Opinión
El cambio climático y el amor
Por Julià Álvaro
Julià Álvaro
Estamos enfermos, gravemente enfermos. Terminales si no empezamos el tratamiento con decisión y rapidez. Nos lo dicen miles de especialistas de todo el mundo, los mejores, los más fiables. Necesitamos una intervención quirúrgica seria y urgente pero parece seguimos en manos de masajistas y especialistas en cosmética para que parezca que hacemos aunque no hagamos nada. Y, claro, nuestra enfermedad empeora y su solución cada día es más complicada.
Así estamos, más o menos, en relación al Cambio Climático. Sabemos lo que nos pasa, nuestra supervivencia en el planeta está en entredicho, pero no hacemos lo que tenemos que hacer. Tenemos el diagnóstico, la terapia recetada, pero no la cumplimos. Lo pagarán nuestros hijos e hijas, esos a los que tanto decimos querer, esos por los que nos desvivimos, esos por cuya seguridad decimos estar dispuestos a jugarnos la vida. A ellos estamos abocando a un mundo inhabitable. Nuestro egoísmo y nuestra irresponsabilidad serán su sacrificio. A estas alturas ya solamente estamos en condiciones de decidir a qué nivel de sacrificio les vamos a someter.
Viene toda esta introducción a cuenta del inicio de la Cumbre del Clima de Madrid, la COP25. Casi 200 países compartiendo su preocupación por la emergencia climática y decidiendo nuevas medidas para adaptarnos a ella y minimizarla.
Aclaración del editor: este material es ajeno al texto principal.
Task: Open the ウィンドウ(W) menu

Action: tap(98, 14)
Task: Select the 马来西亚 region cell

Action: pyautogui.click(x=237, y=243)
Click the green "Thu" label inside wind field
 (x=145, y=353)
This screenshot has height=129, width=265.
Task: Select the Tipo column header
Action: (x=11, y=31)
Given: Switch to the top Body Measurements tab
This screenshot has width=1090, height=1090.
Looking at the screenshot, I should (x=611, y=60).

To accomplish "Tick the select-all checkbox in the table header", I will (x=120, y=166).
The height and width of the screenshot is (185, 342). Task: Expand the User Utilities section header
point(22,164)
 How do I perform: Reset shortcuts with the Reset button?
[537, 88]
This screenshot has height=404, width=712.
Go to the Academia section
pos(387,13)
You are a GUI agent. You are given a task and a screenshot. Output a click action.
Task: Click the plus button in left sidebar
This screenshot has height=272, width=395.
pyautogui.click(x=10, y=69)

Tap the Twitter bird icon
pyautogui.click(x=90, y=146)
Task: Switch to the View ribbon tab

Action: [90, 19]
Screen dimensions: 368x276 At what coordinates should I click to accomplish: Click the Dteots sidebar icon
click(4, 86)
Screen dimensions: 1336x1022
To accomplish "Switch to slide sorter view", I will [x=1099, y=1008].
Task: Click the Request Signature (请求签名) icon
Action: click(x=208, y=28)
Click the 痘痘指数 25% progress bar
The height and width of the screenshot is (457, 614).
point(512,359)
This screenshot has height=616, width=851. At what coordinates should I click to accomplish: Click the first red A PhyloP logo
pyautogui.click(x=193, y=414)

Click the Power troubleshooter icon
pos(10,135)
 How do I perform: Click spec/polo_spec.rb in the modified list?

La COP21 de París fue el punto de inflexión: con toda la solemnidad del mundo se acordó que no se podía superar el grado y medio de aumento de temperatura a finales de siglo, dos a lo sumo, y que, para ello, era necesario que todos los estados se comprometieran a rebajar sus emisiones, a descarbonizarse y a transitar a un modelo productivo más sostenible. Luego, las siguientes COPs han tenido en común lemas que hablaban de “pasar de las palabras a los hechos” pero, sistemáticamente, las conclusiones finales han decepcionantes, lo han dejado todo para más adelante y han evidenciado que seguíamos en la retórica. El gran acuerdo unánime de París sigue esperando verse concretado en acciones efectivas. Por el camino, además, han llegado nuevos gobiernos “negacionistas” del Cambio Climático, Estados Unidos se ha echado a un lado y grandes emisores como China o la India se ponen de perfil.
Ante la emergencia climática, el último informe de Naciones Unidas ya sitúa el posible aumento de las temperaturas a final de siglo por encima de los tres grados y plantea que para evitarlo tenemos que conseguir una reducción de emisiones superior al 7% de manera sostenida en los próximos diez años. La realidad, pese a las cumbres y las palabras solemnes, desafortunadamente va por otro lado. La Organización Meteorológica Mundial asegura que las emisiones de gases de efecto invernadero no solo no se reducen sino que crecen. Es decir, tenemos que ir marcha atrás y ni tan siquiera somos capaces de frenar nuestro avance. La presencia de dióxido de carbono (CO2) en la atmósfera ya supera las 410 partes por millón, algo que no sucedía desde hace 3 millones de años, cuando el ser humano todavía no habitaba la tierra. Los países se resisten a aminorar sus impactos climáticos de forma unilateral porque todos temen perder competitividad. Nadie le pone el cascabel al gato, las empresas se publicitan en verde pero siguen trabajando en marrón, los dirigentes políticos no se atreven a decir basta, nadie ejerce de autoridad global.
La COP25 de Madrid ha de ser, sin más excusas, la estación del cambio. El inicio real de una transición ecológica que nos lleve desde el mito del crecimiento infinito y suicida a una prosperidad compartida. Tomemos de una vez, y de verdad, nuestra crisis climática como una oportunidad de cambio. Arriesguemos. Arriesguen sus beneficios económicos las empresas, arriesguen sus votos los políticos. Quien antes empiece mejor librado saldrá. No puede ser que con una mano sigamos arropando amorosamente a nuestras hijas cada noche mientras con la otra, como quien no quiere la cosa, les apretamos su delicado cuello hasta ahogarlas.